Böylece, 2028 yılı sonunda milli gelir büyüklüğünün 1,5 trilyon dolara ulaşmasını ve kişi başı gelir düzeyinin ise 16 bin dolara yükselmesini öngörüyoruz.
Şu an 255,7 milyar dolar olan ihracatımızı 2028 yılında en az 400 milyar dolara yükselteceğiz.
Bu büyüme ve ihracat artışı sayesinde 5 yılda 6 milyon yeni istihdam oluşturarak işsizlik oranımızı yüzde 7 seviyesine düşüreceğiz. Kadın ve genç istihdamına özel önem vermeyi sürdüreceğiz. Bütçe disiplinini temel ilkemiz olarak korumaya devam edeceğiz. Hızlı tren hattımızı 13 bin 400 kilometreye, toplam demiryolu ağımızı 28 bin 600 kilometreye ulaştıracağız.
Millî bir mesele olarak gördüğümüz tarımsal üretimi geliştireceğiz, tarımda verimliliği ve katma değeri artıracağız.
Önümüzdeki dönemde, başta Anayasa olmak üzere, Siyasi Partiler Kanunu, Seçim Kanunu ve Meclis İçtüzüğünü katılımcı, çoğulcu ve şeffaf bir anlayışla yeniden ele alan kapsamlı bir ‘‘Yasama Reformu’’ yapacağız.
İki yıl önce açıkladığımız İnsan Hakları Eylem Planını geliştirerek uygulamaya devam edeceğiz.
Yönetimde güven ve istikrarı, Cumhurbaşkanlığı Hükümet Sistemi yardımıyla sağlamış bulunuyoruz.
Türkiye Yüzyılı’nda, kırılganlıklardan kurtulmuş, kapasitesi yüksek, hukukun üstünlüğü ilkesine sadık bir güvenlik anlayışı hâkim olacaktır. Vatandaşımızın geleceğe huzurla bakması, her türlü hak ve menfaatini tam güvende hissetmesi Türkiye Yüzyılı’nın en önemli esaslarından biri olacaktır.
Milli menfaatlerin muhafazası, bölgesel istikrarın temini ve idamesi ve adil bir küresel düzenin kurulması amaçları doğrultusunda etkin dış politika sürdürmeye devam edeceğiz.

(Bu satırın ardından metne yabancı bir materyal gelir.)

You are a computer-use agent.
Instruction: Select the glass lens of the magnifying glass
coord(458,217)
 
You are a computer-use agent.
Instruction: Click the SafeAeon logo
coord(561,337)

Bugün, Cumhuriyetimizin 100. Yılının arifesinde, Türkiye kritik bir seçimin eşiğindedir. Bir yandan küresel sarsıntılar yaşanırken ülkemiz ya 90’lı yıllarda olduğu gibi koalisyon hükümetlerinin istikrarsız gel-gitlerine bir kez daha teslim olacak ya da Sayın Cumhurbaşkanımızın güçlü liderliğinde, Türkiye Yüzyılı’na adım atacaktır. İnancım tamdır ki milletimiz Doğru Zamanda Doğru Adımı her zaman olduğu gibi bu sefer de atacak, güçlü yarınlarımızı asla riske etmeyecektir.
Üretim, ticaret ve lojistik merkezi olan Mersinimizi Türkiye Yüzyılında şaha kaldırmak için bizler, yarın değil, hemen şimdi kollarımızı sıvadık.
Mersin’in küresel bir şehir olma yolunda yıldızını sürekli yükseltmek temel hedefimizdir. Bu vesileyle Miletvekili Adayı olan tüm arkadaşlarımı tebrik ediyorum.
Kıymetli Mersinli kardeşlerimizin gönlünde taht kuracak eser ve hizmetleri sunabilmek için sizlerin desteklerinizi ve dualarınızı bekliyoruz. Bu Mübarek Ramazan gününde, buraya kadar teşrif eden herkese çok teşekkür ediyorum.
Yaklaşan Kadir Gecenizi ve Ramazan Bayramınızı şimdiden tebrik ediyorum. Rabbim sizleri tuttuğunuz oruçlar hürmetine Reyyân Cennetine dâhil eylesin.